== The problem ==
Copy the lines below exactly as they appear, beginning with the line that contains "Task: Click the Claude Official sunburst icon" and continuing through the line that contains "click(x=169, y=209)".

**********

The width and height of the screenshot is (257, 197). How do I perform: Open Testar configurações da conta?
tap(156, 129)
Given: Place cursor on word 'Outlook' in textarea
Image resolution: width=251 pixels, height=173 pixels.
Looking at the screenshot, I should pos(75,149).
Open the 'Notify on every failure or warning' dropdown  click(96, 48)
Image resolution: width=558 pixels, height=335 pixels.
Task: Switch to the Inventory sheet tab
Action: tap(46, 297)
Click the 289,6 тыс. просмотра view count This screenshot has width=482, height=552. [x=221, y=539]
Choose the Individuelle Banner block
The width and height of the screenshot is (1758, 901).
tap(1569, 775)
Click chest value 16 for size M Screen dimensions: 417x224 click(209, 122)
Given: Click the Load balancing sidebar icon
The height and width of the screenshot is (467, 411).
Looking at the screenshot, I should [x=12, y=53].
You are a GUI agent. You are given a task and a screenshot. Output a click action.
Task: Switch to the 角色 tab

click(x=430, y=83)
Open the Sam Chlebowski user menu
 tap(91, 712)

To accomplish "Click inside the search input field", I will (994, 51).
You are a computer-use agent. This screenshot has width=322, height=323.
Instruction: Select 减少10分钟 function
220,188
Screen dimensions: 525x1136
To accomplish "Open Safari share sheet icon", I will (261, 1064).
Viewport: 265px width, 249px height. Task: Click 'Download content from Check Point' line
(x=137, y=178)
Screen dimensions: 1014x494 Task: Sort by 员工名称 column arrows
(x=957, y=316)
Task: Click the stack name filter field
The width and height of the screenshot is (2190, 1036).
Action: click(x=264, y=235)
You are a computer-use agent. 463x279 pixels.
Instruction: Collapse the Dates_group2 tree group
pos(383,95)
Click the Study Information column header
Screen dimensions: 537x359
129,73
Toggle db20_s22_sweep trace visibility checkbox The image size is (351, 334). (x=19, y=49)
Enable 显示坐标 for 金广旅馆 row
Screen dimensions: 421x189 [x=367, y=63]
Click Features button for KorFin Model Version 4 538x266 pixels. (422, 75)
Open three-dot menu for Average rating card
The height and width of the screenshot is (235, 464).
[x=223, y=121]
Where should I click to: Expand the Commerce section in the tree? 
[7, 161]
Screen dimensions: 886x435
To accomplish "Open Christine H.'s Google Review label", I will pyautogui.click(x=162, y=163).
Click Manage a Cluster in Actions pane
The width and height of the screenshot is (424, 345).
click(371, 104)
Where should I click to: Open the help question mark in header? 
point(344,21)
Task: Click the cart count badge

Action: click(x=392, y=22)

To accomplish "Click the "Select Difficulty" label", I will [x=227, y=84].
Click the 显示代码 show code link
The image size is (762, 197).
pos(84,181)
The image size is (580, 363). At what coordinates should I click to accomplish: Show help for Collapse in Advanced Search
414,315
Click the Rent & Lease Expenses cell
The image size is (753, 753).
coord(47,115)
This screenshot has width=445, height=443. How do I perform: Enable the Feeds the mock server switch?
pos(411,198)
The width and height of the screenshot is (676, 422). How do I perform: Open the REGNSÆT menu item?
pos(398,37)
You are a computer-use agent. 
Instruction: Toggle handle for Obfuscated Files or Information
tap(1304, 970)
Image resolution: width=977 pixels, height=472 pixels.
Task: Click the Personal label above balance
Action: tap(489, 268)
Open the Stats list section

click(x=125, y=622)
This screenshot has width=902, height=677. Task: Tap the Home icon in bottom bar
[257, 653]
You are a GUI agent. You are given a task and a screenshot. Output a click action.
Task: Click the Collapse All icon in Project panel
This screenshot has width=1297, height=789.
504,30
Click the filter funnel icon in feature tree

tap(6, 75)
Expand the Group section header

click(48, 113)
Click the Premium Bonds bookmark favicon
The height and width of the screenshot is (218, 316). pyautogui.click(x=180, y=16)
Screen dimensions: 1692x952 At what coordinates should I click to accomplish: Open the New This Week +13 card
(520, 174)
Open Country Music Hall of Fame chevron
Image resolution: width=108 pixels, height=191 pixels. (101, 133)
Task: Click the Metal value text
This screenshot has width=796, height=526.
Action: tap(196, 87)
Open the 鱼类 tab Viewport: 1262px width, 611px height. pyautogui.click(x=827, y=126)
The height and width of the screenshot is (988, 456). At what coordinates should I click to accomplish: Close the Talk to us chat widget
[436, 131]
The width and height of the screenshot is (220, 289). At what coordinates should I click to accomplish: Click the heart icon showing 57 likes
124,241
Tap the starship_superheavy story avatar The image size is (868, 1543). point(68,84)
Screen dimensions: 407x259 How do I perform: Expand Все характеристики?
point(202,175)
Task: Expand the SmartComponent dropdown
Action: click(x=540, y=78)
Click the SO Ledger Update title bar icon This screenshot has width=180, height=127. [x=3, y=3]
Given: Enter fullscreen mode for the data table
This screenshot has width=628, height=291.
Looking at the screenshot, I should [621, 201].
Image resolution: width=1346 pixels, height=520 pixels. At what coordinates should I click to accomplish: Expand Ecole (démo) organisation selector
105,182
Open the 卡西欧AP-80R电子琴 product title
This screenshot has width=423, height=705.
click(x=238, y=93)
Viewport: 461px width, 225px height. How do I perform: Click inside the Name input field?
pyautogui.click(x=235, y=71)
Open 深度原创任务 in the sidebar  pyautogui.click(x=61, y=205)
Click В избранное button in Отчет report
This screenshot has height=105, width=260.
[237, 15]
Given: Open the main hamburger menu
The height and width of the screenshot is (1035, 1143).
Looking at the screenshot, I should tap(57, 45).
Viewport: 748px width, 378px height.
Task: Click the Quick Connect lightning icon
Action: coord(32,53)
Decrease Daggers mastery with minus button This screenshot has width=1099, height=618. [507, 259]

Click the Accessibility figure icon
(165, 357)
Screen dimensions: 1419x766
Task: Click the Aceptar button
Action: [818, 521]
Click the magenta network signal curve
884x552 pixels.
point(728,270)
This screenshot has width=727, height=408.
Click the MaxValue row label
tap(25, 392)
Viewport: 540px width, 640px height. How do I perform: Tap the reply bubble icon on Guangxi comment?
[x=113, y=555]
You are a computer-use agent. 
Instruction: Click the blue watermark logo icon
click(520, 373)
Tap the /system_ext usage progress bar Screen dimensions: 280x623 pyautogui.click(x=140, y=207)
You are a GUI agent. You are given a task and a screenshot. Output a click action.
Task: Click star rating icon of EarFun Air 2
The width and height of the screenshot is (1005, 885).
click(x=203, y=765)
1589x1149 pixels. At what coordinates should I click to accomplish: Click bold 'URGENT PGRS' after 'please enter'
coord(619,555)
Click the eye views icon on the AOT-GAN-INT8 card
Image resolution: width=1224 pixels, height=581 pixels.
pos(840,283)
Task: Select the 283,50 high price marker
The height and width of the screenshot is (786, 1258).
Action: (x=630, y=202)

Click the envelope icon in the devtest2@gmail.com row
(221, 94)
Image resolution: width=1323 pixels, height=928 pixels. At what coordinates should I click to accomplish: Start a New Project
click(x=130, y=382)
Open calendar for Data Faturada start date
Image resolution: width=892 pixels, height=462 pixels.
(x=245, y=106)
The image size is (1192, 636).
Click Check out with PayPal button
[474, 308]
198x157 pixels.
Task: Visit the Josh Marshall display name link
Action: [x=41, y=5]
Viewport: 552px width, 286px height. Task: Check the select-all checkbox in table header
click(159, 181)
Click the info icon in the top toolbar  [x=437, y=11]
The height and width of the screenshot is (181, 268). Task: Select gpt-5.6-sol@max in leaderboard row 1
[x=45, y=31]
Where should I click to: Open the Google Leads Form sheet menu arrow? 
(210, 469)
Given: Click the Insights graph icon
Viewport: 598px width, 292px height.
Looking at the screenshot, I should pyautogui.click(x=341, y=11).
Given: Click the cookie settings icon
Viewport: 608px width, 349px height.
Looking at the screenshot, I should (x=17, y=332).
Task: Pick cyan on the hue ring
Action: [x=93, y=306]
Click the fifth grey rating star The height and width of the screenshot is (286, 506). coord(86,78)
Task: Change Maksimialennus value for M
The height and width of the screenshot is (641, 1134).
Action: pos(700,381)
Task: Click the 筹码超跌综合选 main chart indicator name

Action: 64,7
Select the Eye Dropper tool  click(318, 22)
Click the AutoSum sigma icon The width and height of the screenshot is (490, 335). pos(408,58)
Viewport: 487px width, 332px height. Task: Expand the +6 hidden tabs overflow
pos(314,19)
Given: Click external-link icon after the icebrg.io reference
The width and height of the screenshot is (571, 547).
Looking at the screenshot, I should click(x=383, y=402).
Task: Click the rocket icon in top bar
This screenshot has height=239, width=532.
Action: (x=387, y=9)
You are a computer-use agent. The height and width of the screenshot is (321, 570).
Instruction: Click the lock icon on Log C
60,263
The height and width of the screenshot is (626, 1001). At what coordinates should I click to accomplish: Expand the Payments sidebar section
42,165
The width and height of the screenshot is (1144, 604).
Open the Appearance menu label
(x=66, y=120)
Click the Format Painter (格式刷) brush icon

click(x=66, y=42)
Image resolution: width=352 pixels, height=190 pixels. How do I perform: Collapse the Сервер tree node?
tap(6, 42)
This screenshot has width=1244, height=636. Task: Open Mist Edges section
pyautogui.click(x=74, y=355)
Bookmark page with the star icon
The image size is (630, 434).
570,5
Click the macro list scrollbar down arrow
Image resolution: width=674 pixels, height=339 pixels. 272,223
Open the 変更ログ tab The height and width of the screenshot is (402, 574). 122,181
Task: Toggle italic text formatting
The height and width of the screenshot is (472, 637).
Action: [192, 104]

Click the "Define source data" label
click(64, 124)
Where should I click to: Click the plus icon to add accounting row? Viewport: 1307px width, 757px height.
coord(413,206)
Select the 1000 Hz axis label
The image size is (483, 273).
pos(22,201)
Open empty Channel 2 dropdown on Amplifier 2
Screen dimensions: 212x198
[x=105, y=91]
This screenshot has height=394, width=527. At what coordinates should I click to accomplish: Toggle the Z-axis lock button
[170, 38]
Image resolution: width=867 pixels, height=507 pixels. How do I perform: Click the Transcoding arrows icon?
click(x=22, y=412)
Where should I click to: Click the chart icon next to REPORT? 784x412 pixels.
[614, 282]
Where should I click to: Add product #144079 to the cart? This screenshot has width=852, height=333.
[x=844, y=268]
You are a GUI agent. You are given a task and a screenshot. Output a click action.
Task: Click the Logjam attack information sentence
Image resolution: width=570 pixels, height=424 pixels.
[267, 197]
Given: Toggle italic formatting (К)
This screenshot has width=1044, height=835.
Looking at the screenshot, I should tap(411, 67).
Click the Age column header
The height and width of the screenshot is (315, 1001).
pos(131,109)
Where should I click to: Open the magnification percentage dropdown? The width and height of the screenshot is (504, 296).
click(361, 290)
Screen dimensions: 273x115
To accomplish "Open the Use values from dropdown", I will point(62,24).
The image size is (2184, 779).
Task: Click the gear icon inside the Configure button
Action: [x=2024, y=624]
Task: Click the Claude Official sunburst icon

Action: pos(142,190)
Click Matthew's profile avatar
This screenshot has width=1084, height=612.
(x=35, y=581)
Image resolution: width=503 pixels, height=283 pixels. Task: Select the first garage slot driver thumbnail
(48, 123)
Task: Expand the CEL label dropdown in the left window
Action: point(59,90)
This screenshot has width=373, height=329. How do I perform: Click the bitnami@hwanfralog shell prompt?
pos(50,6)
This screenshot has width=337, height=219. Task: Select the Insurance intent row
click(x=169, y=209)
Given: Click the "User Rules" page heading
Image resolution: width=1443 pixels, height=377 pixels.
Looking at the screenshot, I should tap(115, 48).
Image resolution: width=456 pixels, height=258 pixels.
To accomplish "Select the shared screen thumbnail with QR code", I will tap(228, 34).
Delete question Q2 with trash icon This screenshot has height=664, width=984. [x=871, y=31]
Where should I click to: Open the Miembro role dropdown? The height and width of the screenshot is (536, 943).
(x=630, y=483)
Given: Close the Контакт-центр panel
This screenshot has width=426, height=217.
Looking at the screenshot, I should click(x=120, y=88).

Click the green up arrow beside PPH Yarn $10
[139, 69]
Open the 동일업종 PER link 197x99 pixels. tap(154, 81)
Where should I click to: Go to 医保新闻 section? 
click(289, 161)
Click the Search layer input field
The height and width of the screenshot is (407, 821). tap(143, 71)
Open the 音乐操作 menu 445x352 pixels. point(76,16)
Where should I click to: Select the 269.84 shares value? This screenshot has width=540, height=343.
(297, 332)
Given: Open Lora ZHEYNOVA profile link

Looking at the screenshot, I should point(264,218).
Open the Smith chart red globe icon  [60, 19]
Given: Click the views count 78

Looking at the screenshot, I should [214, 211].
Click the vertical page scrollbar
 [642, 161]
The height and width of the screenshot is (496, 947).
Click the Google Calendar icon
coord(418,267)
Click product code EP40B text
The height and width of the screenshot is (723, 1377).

**********

== Solution for this exercise ==
Task: Click the Claude Official sunburst icon

Action: pos(142,190)
Click Matthew's profile avatar
This screenshot has width=1084, height=612.
(x=35, y=581)
Image resolution: width=503 pixels, height=283 pixels. Task: Select the first garage slot driver thumbnail
(48, 123)
Task: Expand the CEL label dropdown in the left window
Action: point(59,90)
This screenshot has width=373, height=329. How do I perform: Click the bitnami@hwanfralog shell prompt?
pos(50,6)
This screenshot has width=337, height=219. Task: Select the Insurance intent row
click(x=169, y=209)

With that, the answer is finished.